WHAT YOU SHOULD DO: Below are lines of data; restate word for word those running from the line containing "This screenshot has height=1000, width=1835." to the line containing "Click the 有效", inclusive, and no others.

RECORDS SHOWN:
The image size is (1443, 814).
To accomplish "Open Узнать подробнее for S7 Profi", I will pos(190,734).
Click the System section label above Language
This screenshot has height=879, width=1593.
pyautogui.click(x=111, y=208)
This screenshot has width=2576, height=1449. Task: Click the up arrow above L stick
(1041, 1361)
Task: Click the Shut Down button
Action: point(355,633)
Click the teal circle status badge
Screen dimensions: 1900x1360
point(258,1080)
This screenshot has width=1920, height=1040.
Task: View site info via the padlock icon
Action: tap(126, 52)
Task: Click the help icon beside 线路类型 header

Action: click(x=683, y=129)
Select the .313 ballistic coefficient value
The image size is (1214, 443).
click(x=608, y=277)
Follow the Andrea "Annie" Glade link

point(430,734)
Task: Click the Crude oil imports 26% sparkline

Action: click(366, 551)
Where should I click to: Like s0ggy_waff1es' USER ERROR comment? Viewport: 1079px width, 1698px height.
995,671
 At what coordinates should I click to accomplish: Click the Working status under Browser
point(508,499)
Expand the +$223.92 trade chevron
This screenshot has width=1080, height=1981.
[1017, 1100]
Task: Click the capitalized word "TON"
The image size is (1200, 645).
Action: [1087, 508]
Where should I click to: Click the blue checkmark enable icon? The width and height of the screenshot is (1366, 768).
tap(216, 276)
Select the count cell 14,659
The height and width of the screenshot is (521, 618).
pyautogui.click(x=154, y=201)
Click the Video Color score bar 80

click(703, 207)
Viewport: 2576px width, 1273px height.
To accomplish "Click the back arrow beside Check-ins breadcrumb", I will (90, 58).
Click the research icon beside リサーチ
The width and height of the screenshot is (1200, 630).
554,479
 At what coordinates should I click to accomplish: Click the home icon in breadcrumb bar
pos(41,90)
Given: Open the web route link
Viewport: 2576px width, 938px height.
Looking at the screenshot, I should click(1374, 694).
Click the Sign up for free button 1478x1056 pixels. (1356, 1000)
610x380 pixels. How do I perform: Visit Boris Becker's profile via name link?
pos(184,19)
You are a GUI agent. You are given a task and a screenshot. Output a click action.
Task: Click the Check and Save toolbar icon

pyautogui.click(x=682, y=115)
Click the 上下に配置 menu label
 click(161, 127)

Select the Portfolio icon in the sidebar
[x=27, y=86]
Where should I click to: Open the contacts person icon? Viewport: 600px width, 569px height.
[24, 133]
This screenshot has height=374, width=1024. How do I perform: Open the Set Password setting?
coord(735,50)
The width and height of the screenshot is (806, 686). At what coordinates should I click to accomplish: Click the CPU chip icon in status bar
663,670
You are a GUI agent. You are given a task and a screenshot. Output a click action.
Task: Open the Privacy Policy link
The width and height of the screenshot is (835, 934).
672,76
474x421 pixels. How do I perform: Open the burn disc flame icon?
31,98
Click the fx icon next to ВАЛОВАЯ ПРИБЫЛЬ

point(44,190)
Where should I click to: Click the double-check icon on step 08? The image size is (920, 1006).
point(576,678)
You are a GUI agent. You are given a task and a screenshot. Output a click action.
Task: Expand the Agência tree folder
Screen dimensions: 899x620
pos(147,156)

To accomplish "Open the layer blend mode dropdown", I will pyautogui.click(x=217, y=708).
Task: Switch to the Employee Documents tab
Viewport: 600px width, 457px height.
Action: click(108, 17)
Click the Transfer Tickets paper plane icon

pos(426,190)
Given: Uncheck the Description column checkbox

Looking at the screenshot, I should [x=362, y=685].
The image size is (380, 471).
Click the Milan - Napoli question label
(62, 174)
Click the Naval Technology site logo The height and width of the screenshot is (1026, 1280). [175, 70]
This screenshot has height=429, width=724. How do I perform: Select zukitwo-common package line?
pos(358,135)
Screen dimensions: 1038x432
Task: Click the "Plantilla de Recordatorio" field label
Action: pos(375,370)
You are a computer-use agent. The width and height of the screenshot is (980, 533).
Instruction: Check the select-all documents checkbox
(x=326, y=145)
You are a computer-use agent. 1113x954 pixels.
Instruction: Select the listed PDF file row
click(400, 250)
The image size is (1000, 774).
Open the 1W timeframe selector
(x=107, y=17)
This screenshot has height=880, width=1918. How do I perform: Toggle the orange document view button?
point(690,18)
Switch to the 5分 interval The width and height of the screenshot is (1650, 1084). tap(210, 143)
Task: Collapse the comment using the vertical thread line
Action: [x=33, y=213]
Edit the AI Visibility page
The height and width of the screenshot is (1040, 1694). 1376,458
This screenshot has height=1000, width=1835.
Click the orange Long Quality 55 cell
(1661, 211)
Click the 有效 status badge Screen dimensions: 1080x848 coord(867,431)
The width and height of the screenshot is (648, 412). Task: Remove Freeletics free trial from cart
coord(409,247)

ANSWER AREA:
This screenshot has height=1000, width=1835.
Click the orange Long Quality 55 cell
(1661, 211)
Click the 有效 status badge Screen dimensions: 1080x848 coord(867,431)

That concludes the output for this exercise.